QOS traffic shaping from External IP

zakwan · August 11, 2020, 4:09am

Hi,

I’m trying to limit bandwidth based on IP assign to client devices.
These IPs are provided by Supplier and the traffic of 10.10.100.0/24 is routed to my router via IPSec VPN (store in kernel routing table).
The devices will go to internet via my vyos router. Vyos version is 1.1.8.

My configuration :

vyosRouter# sh traffic-policy
limiter DEVICE-INBOUND {
class 10 {
bandwidth 0.5mbps
burst 15k
description “test limit to 10.10.100.10”
match sim {
ip {
destination {
address 10.10.100.10/32
}
}
}
}
default {
bandwidth 10mbps
burst 15k
}
}
shaper DEVICE-OUTBOUND {
bandwidth 10mbps
class 10 {
bandwidth 0.5mbps
burst 15k
description “test limit to 10.10.100.10”
match sim {
ip {
destination {
address 10.10.100.10/32
}
}
}
queue-type fair-queue
}
default {
bandwidth 50%
burst 15k
ceiling 100%
queue-type fair-queue
}
}

Then I applied to ethernet of WAN that goes to internet.
However, I’m not able to get the speed as I limit in the router.

Is it because the Device IPs are from external?
Is there any possible way to limit Device IP individually?

s.lorente · August 11, 2020, 7:49am

Are you getting more speed than expected?

Maybe you are taking 0.5mbps as 0.5mbit/s? It actually is 0.5 MByte/s.

Very often problems come because of tc’s very peculiar way of naming rate units.

Let us know if that is your case.

zakwan · August 11, 2020, 9:28am

Hi,
Thanks for your answer. Now I can control but only for upload using mbit unit.
When I change either limiter or shaper only upload is changing.
Upload change depend on lowest bandwidth (if limiter bandwidth lower than shaper upload will follow limiter, vise versa)

For download, when I set traffic policy the download speed was 0.01 to 0.09mbit/s and it’s not changing based on limiter or shaper bandwidth setup. Without traffic policy, download and upload rate around 2 to 4mbit/s.

Please help.

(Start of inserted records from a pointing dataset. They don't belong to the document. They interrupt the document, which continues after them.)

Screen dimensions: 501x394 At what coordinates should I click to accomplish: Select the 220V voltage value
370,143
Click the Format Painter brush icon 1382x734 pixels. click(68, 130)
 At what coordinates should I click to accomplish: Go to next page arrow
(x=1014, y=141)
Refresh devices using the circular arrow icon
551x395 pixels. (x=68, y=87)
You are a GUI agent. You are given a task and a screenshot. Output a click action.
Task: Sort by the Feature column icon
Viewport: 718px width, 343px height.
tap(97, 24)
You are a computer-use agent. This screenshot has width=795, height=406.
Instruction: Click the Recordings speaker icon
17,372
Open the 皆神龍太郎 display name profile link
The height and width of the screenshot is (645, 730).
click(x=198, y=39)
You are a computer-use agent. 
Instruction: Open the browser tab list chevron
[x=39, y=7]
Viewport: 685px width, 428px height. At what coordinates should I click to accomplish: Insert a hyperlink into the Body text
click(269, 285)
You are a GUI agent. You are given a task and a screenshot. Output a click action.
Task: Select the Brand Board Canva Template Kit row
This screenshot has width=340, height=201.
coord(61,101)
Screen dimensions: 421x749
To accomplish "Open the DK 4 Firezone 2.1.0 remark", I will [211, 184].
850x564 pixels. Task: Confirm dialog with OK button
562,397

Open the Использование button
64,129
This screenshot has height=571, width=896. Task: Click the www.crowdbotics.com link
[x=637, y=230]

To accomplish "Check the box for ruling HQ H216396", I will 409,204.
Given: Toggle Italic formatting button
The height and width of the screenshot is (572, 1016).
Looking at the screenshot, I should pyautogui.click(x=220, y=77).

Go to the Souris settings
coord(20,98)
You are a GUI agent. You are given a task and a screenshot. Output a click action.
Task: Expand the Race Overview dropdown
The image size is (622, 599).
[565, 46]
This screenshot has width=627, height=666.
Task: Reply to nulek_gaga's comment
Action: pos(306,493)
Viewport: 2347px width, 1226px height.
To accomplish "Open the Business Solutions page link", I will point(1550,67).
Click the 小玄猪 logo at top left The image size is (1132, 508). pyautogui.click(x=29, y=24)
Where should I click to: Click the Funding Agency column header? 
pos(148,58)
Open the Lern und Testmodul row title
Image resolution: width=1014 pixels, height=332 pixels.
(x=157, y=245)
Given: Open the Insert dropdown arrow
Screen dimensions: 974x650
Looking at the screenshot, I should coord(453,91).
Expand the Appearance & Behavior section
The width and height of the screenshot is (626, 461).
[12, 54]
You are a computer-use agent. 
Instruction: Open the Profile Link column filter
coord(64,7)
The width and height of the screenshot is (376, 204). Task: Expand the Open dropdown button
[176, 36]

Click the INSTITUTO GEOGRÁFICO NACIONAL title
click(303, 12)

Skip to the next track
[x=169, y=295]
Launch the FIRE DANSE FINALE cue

Thanks

s.lorente · August 11, 2020, 9:47am

Can we also see how you apply policies to interfaces?

show config commands | match traffic-policy

zakwan · August 11, 2020, 9:51am

Hi Please refer below :

vyosRouterSIMs-KPN-GW-1# sh interfaces
ethernet eth0 {
address x.x.x.x/x
description “WAN”
duplex auto
hw-id x.x.x
smp_affinity auto
speed auto
traffic-policy {
in DEVICE-INBOUND
out DEVICE-OUTBOUND
}
}

s.lorente · August 11, 2020, 10:13am

I understand your WAN interface connects you to the ISP in the diagram.

If that is the case, only the DEVICE-INBOUND is matching the defined criteria (destination address).

If you want your DEVICE-OUTBOUND policy to take effect too, you would need to use source instead of destination in the class 10 matching criteria.

zakwan · August 12, 2020, 3:22am

Hi,
It’s working now.
Thanks

s.lorente · August 12, 2020, 8:12am

Hey, you’re welcome!

Let me add something, maybe you already know, you are not exactly shaping inbound traffic, you are limiting it. If you would like to shape it, have a look [here]Traffic Policy — VyOS 1.4.x (sagitta) documentation).

zakwan · August 12, 2020, 9:05am

Noted.
Will try this interface input ifb0 later.

system · August 14, 2020, 9:05am

This topic was automatically closed 2 days after the last reply. New replies are no longer allowed.